Required task> Render the lines below as a Markdown table with two columns, Row and Text, numbering each row and skipping any blank lines. Omit the pictures from the table.

[Start Recorded information]

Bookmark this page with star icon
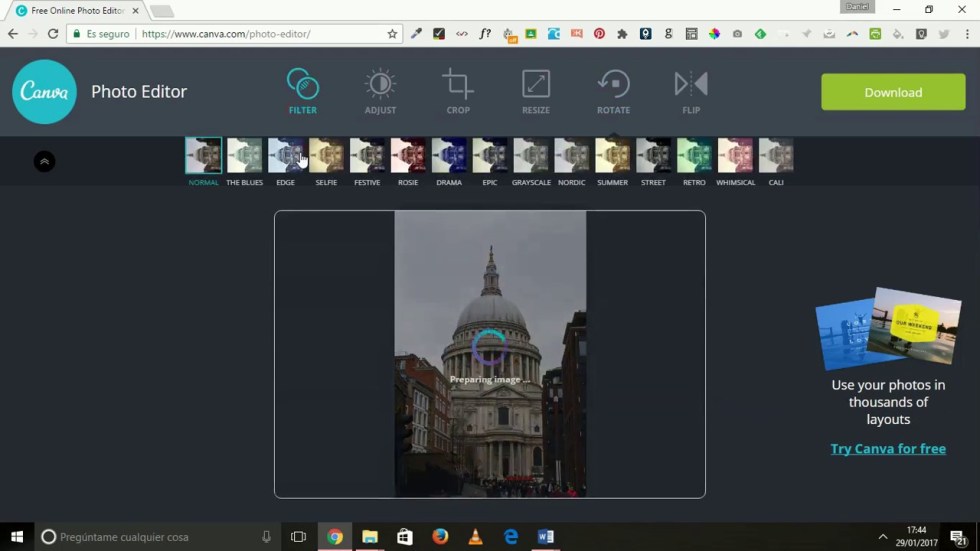 click(392, 34)
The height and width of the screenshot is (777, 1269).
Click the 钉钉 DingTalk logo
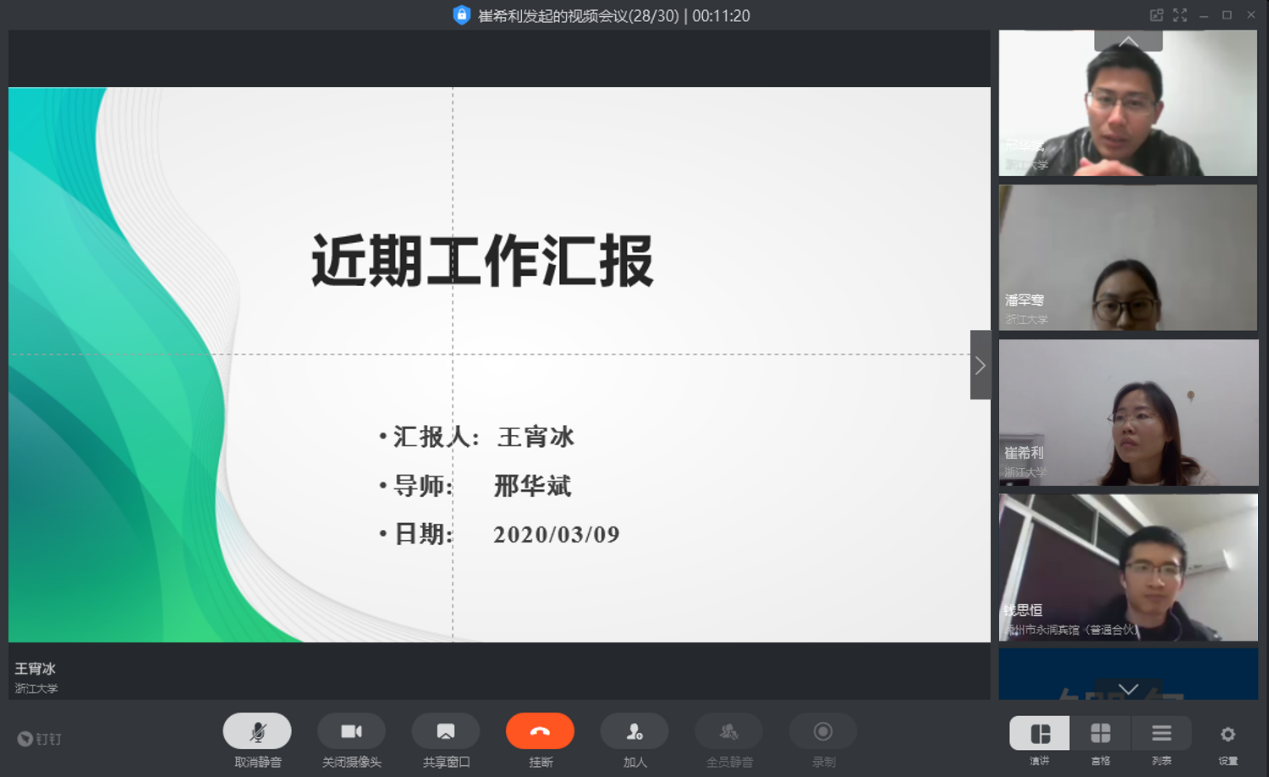click(40, 739)
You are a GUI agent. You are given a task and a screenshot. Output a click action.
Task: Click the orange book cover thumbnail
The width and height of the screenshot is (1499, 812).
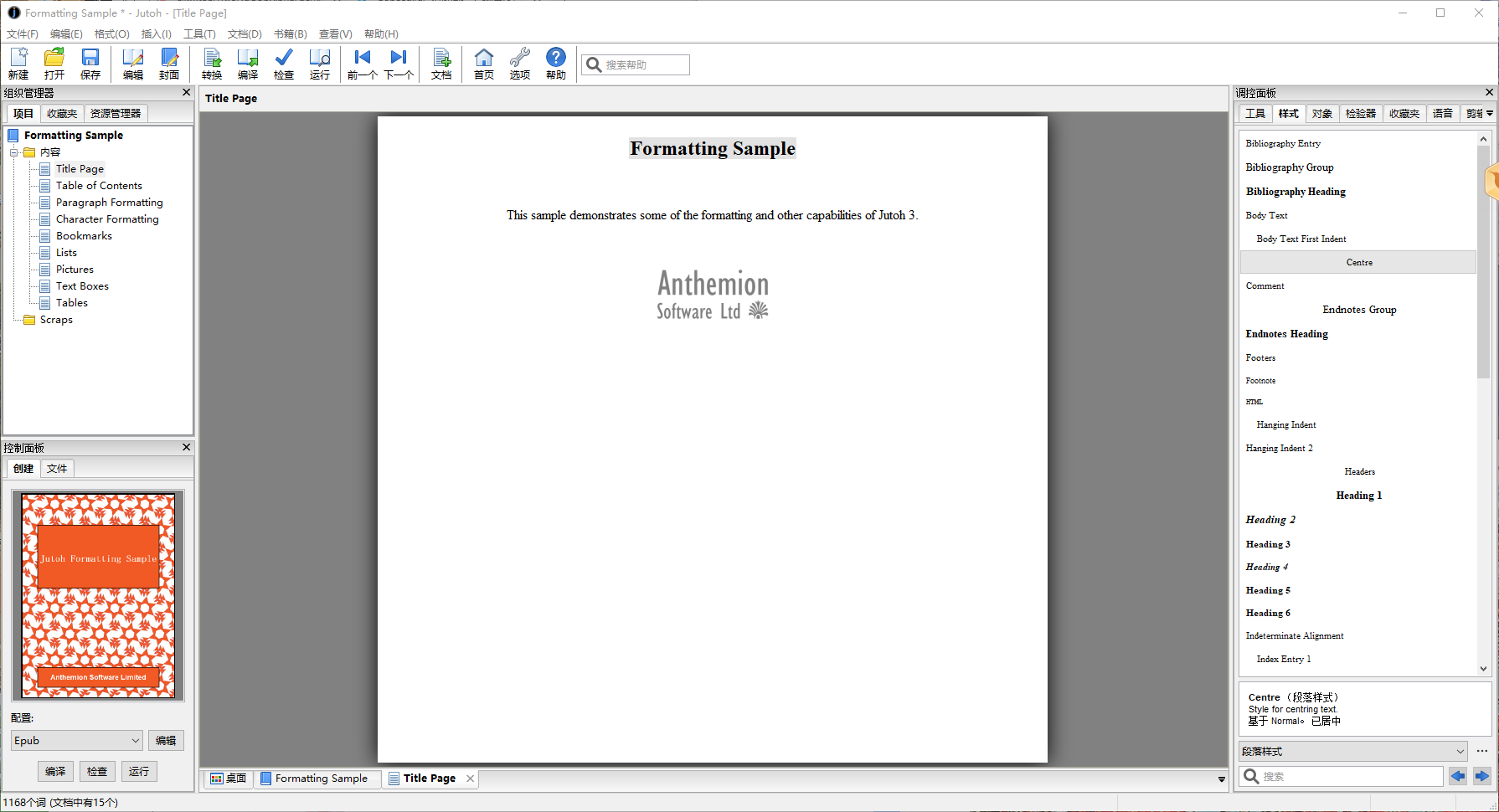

[End Recorded information]

Response to the task>
| Row | Text |
|---|---|
| 1 | Bookmark this page with star icon |
| 2 |  click(392, 34) |
| 3 | The height and width of the screenshot is (777, 1269). |
| 4 | Click the 钉钉 DingTalk logo |
| 5 | click(40, 739) |
| 6 | You are a GUI agent. You are given a task and a screenshot. Output a click action. |
| 7 | Task: Click the orange book cover thumbnail |
| 8 | The width and height of the screenshot is (1499, 812). |